#### Your goal:
Give back each line of the data exactly as it reads, minus the pictures.

Recorded information below:

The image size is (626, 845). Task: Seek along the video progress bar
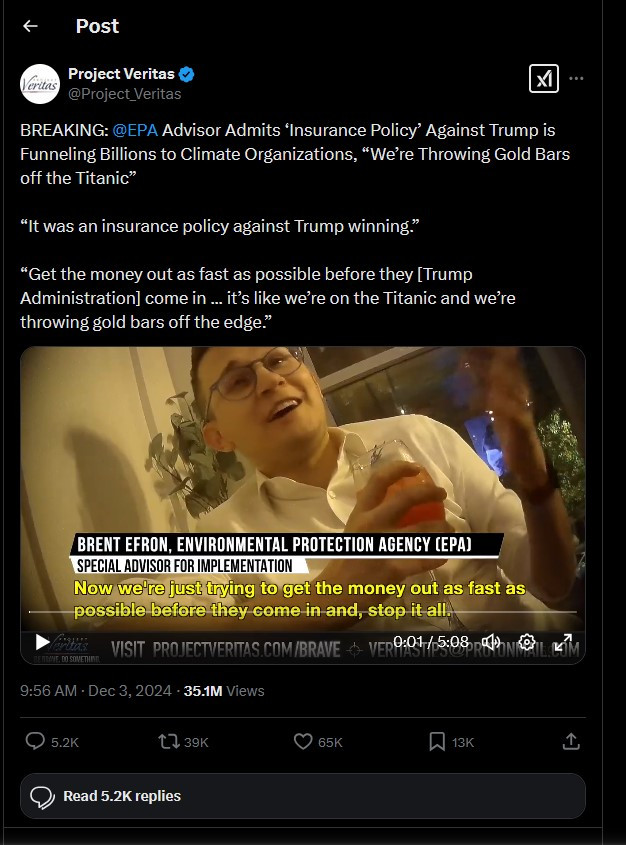point(303,612)
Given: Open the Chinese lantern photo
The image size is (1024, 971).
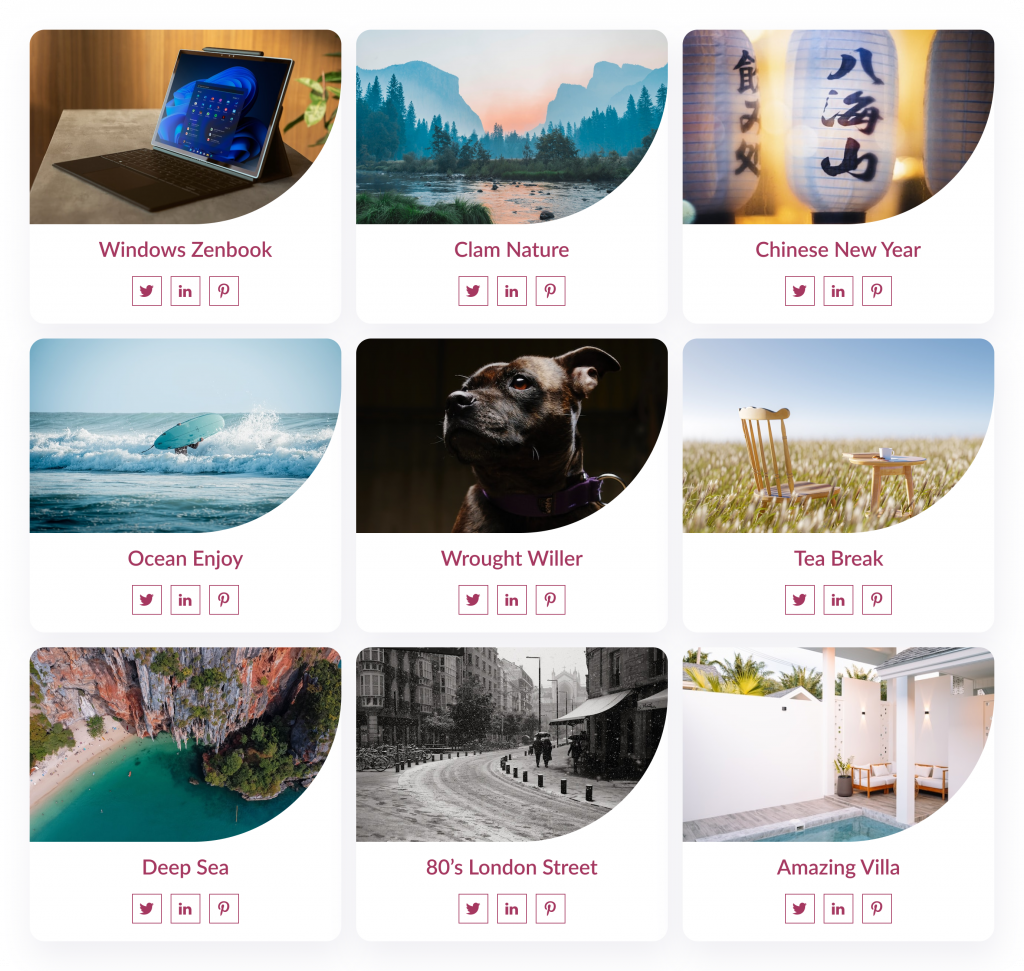Looking at the screenshot, I should pos(838,127).
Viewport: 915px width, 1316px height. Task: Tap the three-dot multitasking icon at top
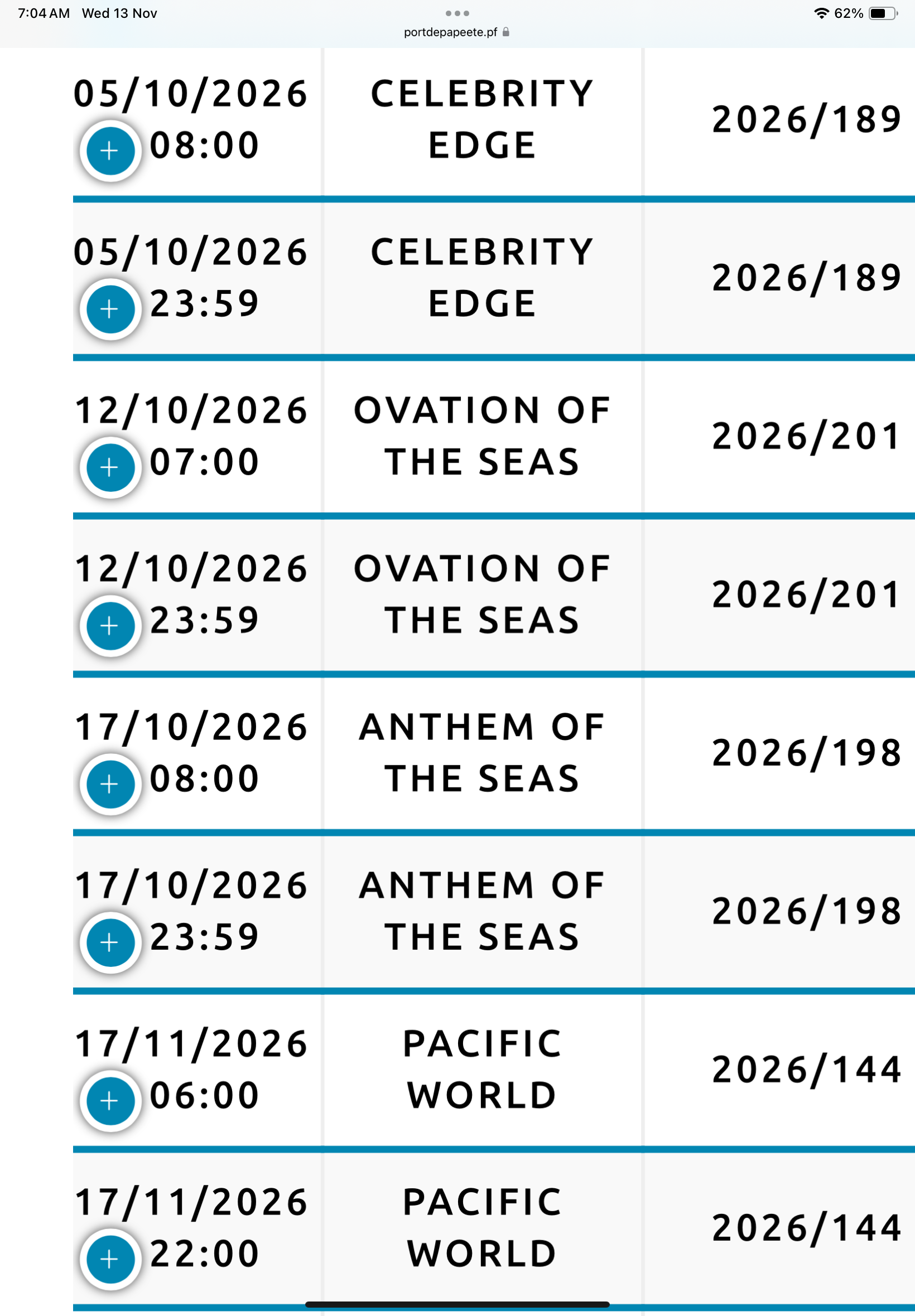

End of Recorded information.

#### Written answer:
The image size is (626, 845). Task: Seek along the video progress bar
point(303,612)
Given: Open the Chinese lantern photo
The image size is (1024, 971).
Looking at the screenshot, I should pos(838,127).
Viewport: 915px width, 1316px height. Task: Tap the three-dot multitasking icon at top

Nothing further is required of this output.